*** Input data Section Begins ***

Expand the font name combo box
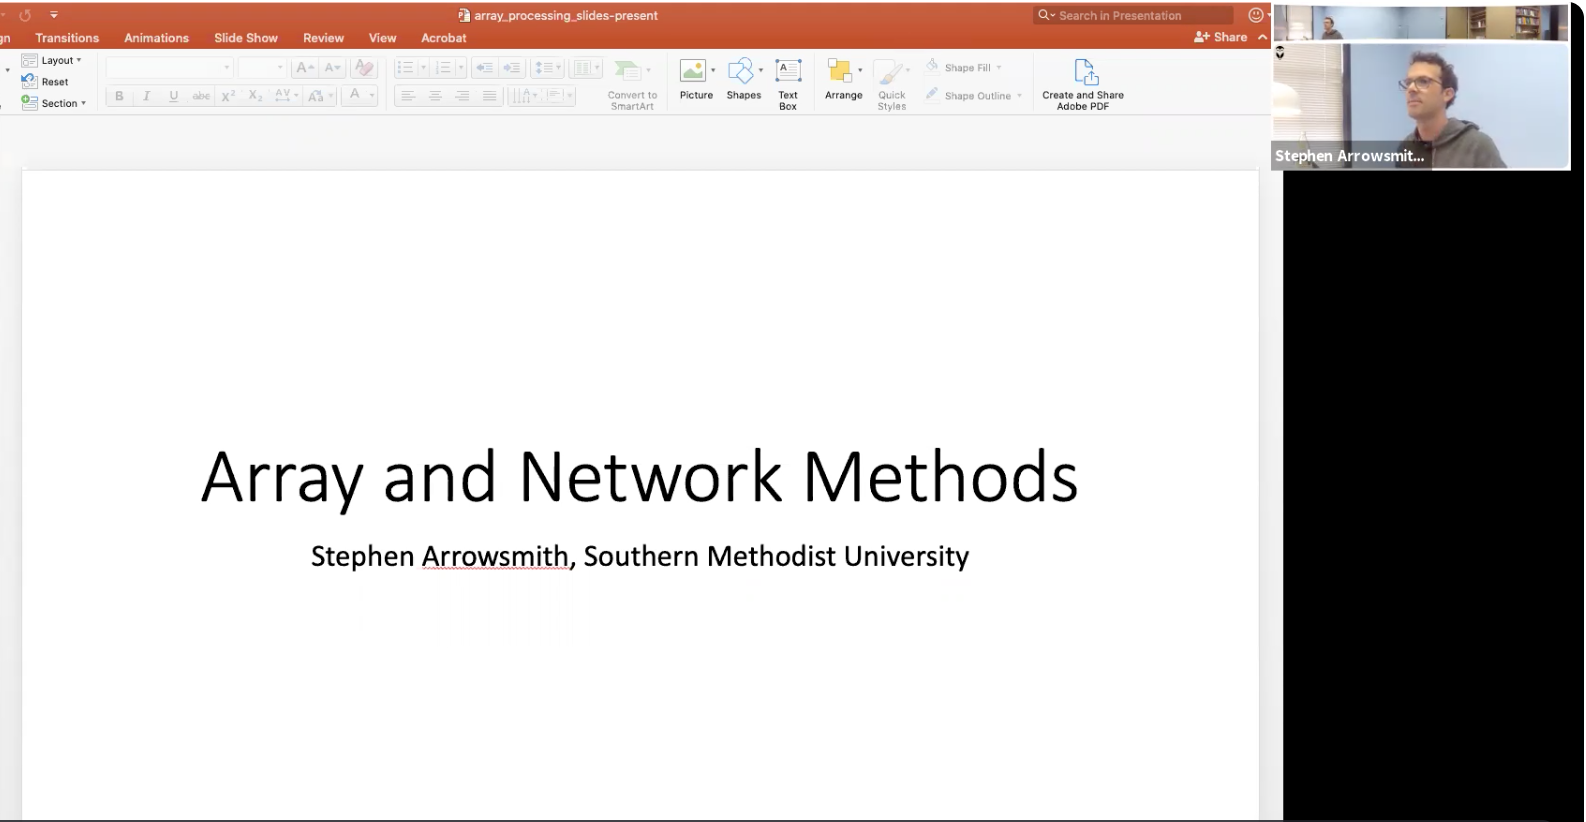 coord(227,68)

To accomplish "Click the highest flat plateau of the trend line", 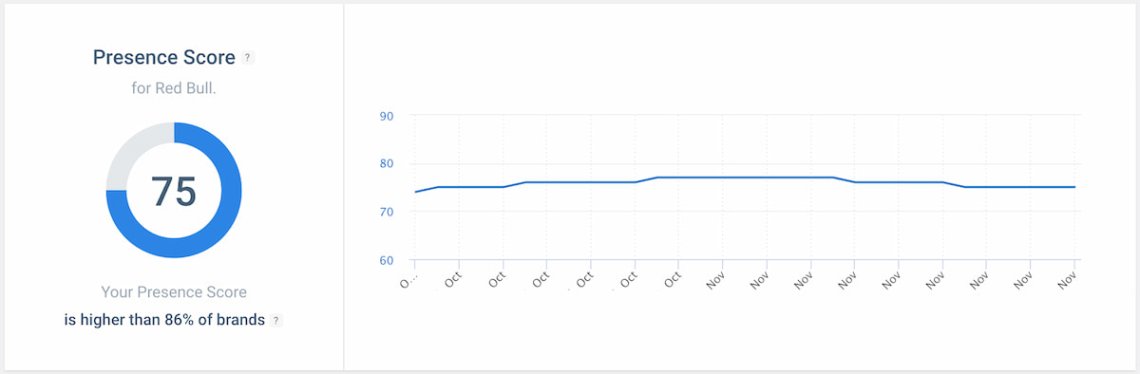I will pos(744,177).
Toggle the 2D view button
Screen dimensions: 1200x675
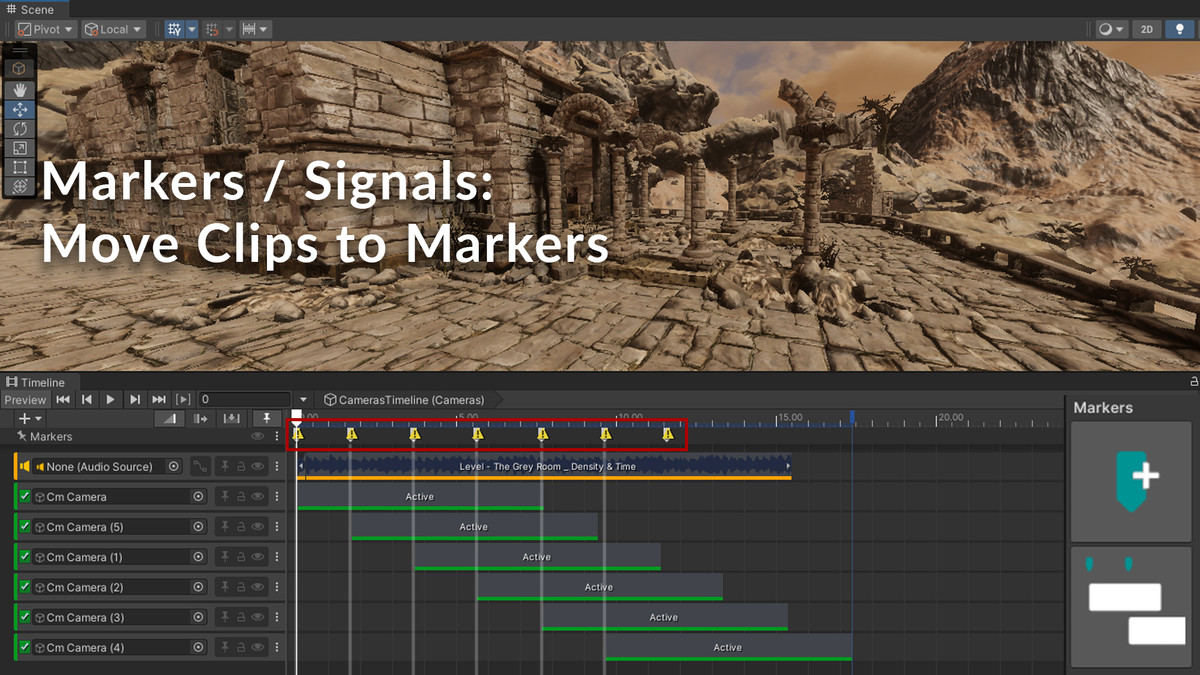tap(1147, 29)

*** Input data Section Ends ***

-- Brief --
For this exercise, output only the lines from the one bearing "Toggle the 2D view button" to the end of the material above, exactly as written, with pictures left out.

-- Written response --
Toggle the 2D view button
Screen dimensions: 1200x675
tap(1147, 29)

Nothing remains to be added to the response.